**Task objective**: Give the records below as a numbered list, leaving out any blank lines.

**Pixel coordinate grounding records**:
-=-=-
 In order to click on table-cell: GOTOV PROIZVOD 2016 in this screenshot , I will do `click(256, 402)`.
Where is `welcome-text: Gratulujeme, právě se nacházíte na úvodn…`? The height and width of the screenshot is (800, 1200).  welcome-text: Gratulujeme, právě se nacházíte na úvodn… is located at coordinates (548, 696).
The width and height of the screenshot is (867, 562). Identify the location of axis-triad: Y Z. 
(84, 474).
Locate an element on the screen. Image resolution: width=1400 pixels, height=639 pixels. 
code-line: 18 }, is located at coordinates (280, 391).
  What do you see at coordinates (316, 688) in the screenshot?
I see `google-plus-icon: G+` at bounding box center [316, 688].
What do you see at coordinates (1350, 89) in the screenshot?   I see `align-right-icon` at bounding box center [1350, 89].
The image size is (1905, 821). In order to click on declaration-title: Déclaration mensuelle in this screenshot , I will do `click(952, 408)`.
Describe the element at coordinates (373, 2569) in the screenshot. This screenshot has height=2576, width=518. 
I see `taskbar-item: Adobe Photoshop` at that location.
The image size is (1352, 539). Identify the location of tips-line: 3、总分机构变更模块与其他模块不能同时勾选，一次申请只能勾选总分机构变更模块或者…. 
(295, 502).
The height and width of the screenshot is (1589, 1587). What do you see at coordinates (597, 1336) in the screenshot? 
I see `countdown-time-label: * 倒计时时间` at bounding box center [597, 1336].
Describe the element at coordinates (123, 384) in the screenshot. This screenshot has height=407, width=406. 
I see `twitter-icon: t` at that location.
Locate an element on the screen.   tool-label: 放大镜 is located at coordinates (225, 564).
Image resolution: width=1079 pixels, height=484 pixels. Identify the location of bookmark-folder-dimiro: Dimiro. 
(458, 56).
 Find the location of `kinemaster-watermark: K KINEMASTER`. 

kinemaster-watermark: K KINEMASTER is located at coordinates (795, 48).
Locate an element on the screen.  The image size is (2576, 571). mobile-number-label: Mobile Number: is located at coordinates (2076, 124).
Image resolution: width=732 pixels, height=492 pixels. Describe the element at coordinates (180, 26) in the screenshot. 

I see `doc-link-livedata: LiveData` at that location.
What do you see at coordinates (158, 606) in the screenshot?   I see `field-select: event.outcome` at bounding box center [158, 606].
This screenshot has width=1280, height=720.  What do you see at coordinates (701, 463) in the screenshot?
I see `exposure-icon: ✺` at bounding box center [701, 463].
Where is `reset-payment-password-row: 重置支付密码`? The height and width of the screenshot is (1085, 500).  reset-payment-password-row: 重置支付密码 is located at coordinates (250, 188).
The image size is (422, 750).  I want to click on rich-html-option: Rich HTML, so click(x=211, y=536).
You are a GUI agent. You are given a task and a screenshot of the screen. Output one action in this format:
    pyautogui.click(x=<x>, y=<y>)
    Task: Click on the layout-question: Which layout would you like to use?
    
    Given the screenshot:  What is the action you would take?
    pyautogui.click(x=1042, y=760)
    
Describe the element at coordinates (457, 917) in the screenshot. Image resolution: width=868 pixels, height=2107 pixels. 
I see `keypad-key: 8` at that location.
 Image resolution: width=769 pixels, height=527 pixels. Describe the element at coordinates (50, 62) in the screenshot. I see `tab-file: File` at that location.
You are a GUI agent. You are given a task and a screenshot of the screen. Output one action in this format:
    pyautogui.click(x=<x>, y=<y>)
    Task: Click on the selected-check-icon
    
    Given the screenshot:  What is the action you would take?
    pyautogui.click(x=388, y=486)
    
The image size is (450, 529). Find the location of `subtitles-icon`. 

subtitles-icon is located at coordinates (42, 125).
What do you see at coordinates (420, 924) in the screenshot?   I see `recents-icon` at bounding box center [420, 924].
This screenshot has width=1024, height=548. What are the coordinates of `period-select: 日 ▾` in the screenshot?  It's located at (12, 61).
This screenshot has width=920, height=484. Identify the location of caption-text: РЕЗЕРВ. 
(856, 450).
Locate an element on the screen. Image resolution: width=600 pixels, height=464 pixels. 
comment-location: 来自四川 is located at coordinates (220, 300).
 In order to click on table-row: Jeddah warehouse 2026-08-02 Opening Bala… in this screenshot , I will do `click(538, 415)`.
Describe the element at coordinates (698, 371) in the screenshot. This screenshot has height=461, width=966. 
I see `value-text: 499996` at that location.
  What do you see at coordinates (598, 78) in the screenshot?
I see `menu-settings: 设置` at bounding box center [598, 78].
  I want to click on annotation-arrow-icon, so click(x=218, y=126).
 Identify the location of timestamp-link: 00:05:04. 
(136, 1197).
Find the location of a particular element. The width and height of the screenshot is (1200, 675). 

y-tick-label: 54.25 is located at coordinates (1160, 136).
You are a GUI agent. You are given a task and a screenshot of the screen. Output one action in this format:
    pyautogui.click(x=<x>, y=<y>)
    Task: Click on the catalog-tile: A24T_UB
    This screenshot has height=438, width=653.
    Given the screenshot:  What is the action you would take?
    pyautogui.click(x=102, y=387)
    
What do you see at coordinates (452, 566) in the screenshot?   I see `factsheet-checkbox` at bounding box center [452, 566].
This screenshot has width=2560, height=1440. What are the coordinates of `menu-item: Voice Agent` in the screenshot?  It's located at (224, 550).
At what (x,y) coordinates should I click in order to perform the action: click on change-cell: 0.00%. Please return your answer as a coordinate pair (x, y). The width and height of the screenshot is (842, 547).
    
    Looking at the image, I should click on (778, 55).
-=-=-
**Response**:
1.  In order to click on table-cell: GOTOV PROIZVOD 2016 in this screenshot , I will do `click(256, 402)`.
2. Where is `welcome-text: Gratulujeme, právě se nacházíte na úvodn…`? The height and width of the screenshot is (800, 1200).  welcome-text: Gratulujeme, právě se nacházíte na úvodn… is located at coordinates (548, 696).
3. The width and height of the screenshot is (867, 562). Identify the location of axis-triad: Y Z. 
4. (84, 474).
5. Locate an element on the screen. Image resolution: width=1400 pixels, height=639 pixels. 
6. code-line: 18 }, is located at coordinates (280, 391).
7.   What do you see at coordinates (316, 688) in the screenshot?
8. I see `google-plus-icon: G+` at bounding box center [316, 688].
9. What do you see at coordinates (1350, 89) in the screenshot?   I see `align-right-icon` at bounding box center [1350, 89].
10. The image size is (1905, 821). In order to click on declaration-title: Déclaration mensuelle in this screenshot , I will do `click(952, 408)`.
11. Describe the element at coordinates (373, 2569) in the screenshot. This screenshot has height=2576, width=518. 
12. I see `taskbar-item: Adobe Photoshop` at that location.
13. The image size is (1352, 539). Identify the location of tips-line: 3、总分机构变更模块与其他模块不能同时勾选，一次申请只能勾选总分机构变更模块或者…. 
14. (295, 502).
15. The height and width of the screenshot is (1589, 1587). What do you see at coordinates (597, 1336) in the screenshot? 
16. I see `countdown-time-label: * 倒计时时间` at bounding box center [597, 1336].
17. Describe the element at coordinates (123, 384) in the screenshot. This screenshot has height=407, width=406. 
18. I see `twitter-icon: t` at that location.
19. Locate an element on the screen.   tool-label: 放大镜 is located at coordinates (225, 564).
20. Image resolution: width=1079 pixels, height=484 pixels. Identify the location of bookmark-folder-dimiro: Dimiro. 
21. (458, 56).
22.  Find the location of `kinemaster-watermark: K KINEMASTER`. 
23. kinemaster-watermark: K KINEMASTER is located at coordinates (795, 48).
24. Locate an element on the screen.  The image size is (2576, 571). mobile-number-label: Mobile Number: is located at coordinates (2076, 124).
25. Image resolution: width=732 pixels, height=492 pixels. Describe the element at coordinates (180, 26) in the screenshot. 
26. I see `doc-link-livedata: LiveData` at that location.
27. What do you see at coordinates (158, 606) in the screenshot?   I see `field-select: event.outcome` at bounding box center [158, 606].
28. This screenshot has width=1280, height=720.  What do you see at coordinates (701, 463) in the screenshot?
29. I see `exposure-icon: ✺` at bounding box center [701, 463].
30. Where is `reset-payment-password-row: 重置支付密码`? The height and width of the screenshot is (1085, 500).  reset-payment-password-row: 重置支付密码 is located at coordinates (250, 188).
31. The image size is (422, 750).  I want to click on rich-html-option: Rich HTML, so click(x=211, y=536).
32. You are a GUI agent. You are given a task and a screenshot of the screen. Output one action in this format:
33.     pyautogui.click(x=<x>, y=<y>)
34.     Task: Click on the layout-question: Which layout would you like to use?
35.     Given the screenshot:  What is the action you would take?
36.     pyautogui.click(x=1042, y=760)
37. Describe the element at coordinates (457, 917) in the screenshot. Image resolution: width=868 pixels, height=2107 pixels. 
38. I see `keypad-key: 8` at that location.
39.  Image resolution: width=769 pixels, height=527 pixels. Describe the element at coordinates (50, 62) in the screenshot. I see `tab-file: File` at that location.
40. You are a GUI agent. You are given a task and a screenshot of the screen. Output one action in this format:
41.     pyautogui.click(x=<x>, y=<y>)
42.     Task: Click on the selected-check-icon
43.     Given the screenshot:  What is the action you would take?
44.     pyautogui.click(x=388, y=486)
45. The image size is (450, 529). Find the location of `subtitles-icon`. 
46. subtitles-icon is located at coordinates (42, 125).
47. What do you see at coordinates (420, 924) in the screenshot?   I see `recents-icon` at bounding box center [420, 924].
48. This screenshot has width=1024, height=548. What are the coordinates of `period-select: 日 ▾` in the screenshot?  It's located at (12, 61).
49. This screenshot has width=920, height=484. Identify the location of caption-text: РЕЗЕРВ. 
50. (856, 450).
51. Locate an element on the screen. Image resolution: width=600 pixels, height=464 pixels. 
52. comment-location: 来自四川 is located at coordinates (220, 300).
53.  In order to click on table-row: Jeddah warehouse 2026-08-02 Opening Bala… in this screenshot , I will do `click(538, 415)`.
54. Describe the element at coordinates (698, 371) in the screenshot. This screenshot has height=461, width=966. 
55. I see `value-text: 499996` at that location.
56.   What do you see at coordinates (598, 78) in the screenshot?
57. I see `menu-settings: 设置` at bounding box center [598, 78].
58.   I want to click on annotation-arrow-icon, so click(x=218, y=126).
59.  Identify the location of timestamp-link: 00:05:04. 
60. (136, 1197).
61. Find the location of a particular element. The width and height of the screenshot is (1200, 675). 
62. y-tick-label: 54.25 is located at coordinates (1160, 136).
63. You are a GUI agent. You are given a task and a screenshot of the screen. Output one action in this format:
64.     pyautogui.click(x=<x>, y=<y>)
65.     Task: Click on the catalog-tile: A24T_UB
66.     This screenshot has height=438, width=653.
67.     Given the screenshot:  What is the action you would take?
68.     pyautogui.click(x=102, y=387)
69. What do you see at coordinates (452, 566) in the screenshot?   I see `factsheet-checkbox` at bounding box center [452, 566].
70. This screenshot has width=2560, height=1440. What are the coordinates of `menu-item: Voice Agent` in the screenshot?  It's located at (224, 550).
71. At what (x,y) coordinates should I click in order to perform the action: click on change-cell: 0.00%. Please return your answer as a coordinate pair (x, y). The width and height of the screenshot is (842, 547).
72.     Looking at the image, I should click on (778, 55).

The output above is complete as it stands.